## Supplied information
╔══

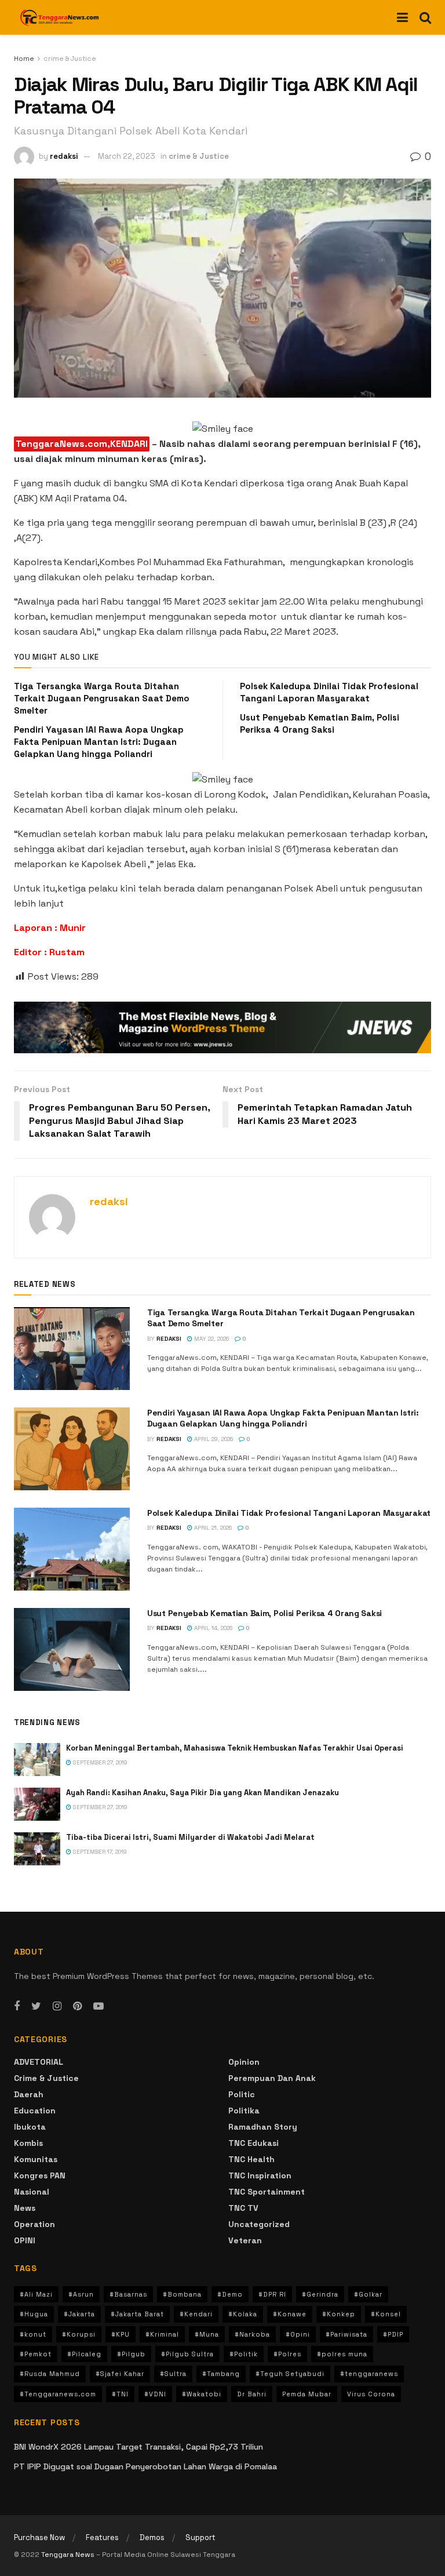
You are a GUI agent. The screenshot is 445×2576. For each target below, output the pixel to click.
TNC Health (251, 2159)
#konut (33, 2334)
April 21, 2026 (212, 1527)
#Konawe (290, 2314)
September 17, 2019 (99, 1851)
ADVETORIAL (38, 2062)
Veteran (245, 2240)
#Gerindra (320, 2294)
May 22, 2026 (210, 1338)
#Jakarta (79, 2314)
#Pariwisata (346, 2334)
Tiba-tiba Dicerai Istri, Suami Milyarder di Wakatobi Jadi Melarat (190, 1837)
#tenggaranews (369, 2374)
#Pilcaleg (84, 2354)
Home (24, 58)
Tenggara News (68, 2554)
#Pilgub (131, 2354)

╚══

## Required work
Please copy the records above word for word, leaving out every picture.

## Task answer
You are a GUI agent. The screenshot is 445×2576. For each target below, output the pixel to click.
TNC Health (251, 2159)
#konut (33, 2334)
April 21, 2026 (212, 1527)
#Konawe (290, 2314)
September 17, 2019 (99, 1851)
ADVETORIAL (38, 2062)
Veteran (245, 2240)
#Gerindra (320, 2294)
May 22, 2026 (210, 1338)
#Jakarta (79, 2314)
#Pariwisata (346, 2334)
Tiba-tiba Dicerai Istri, Suami Milyarder di Wakatobi Jadi Melarat (190, 1837)
#tenggaranews (369, 2374)
#Pilcaleg (84, 2354)
Home (24, 58)
Tenggara News (68, 2554)
#Pilgub (131, 2354)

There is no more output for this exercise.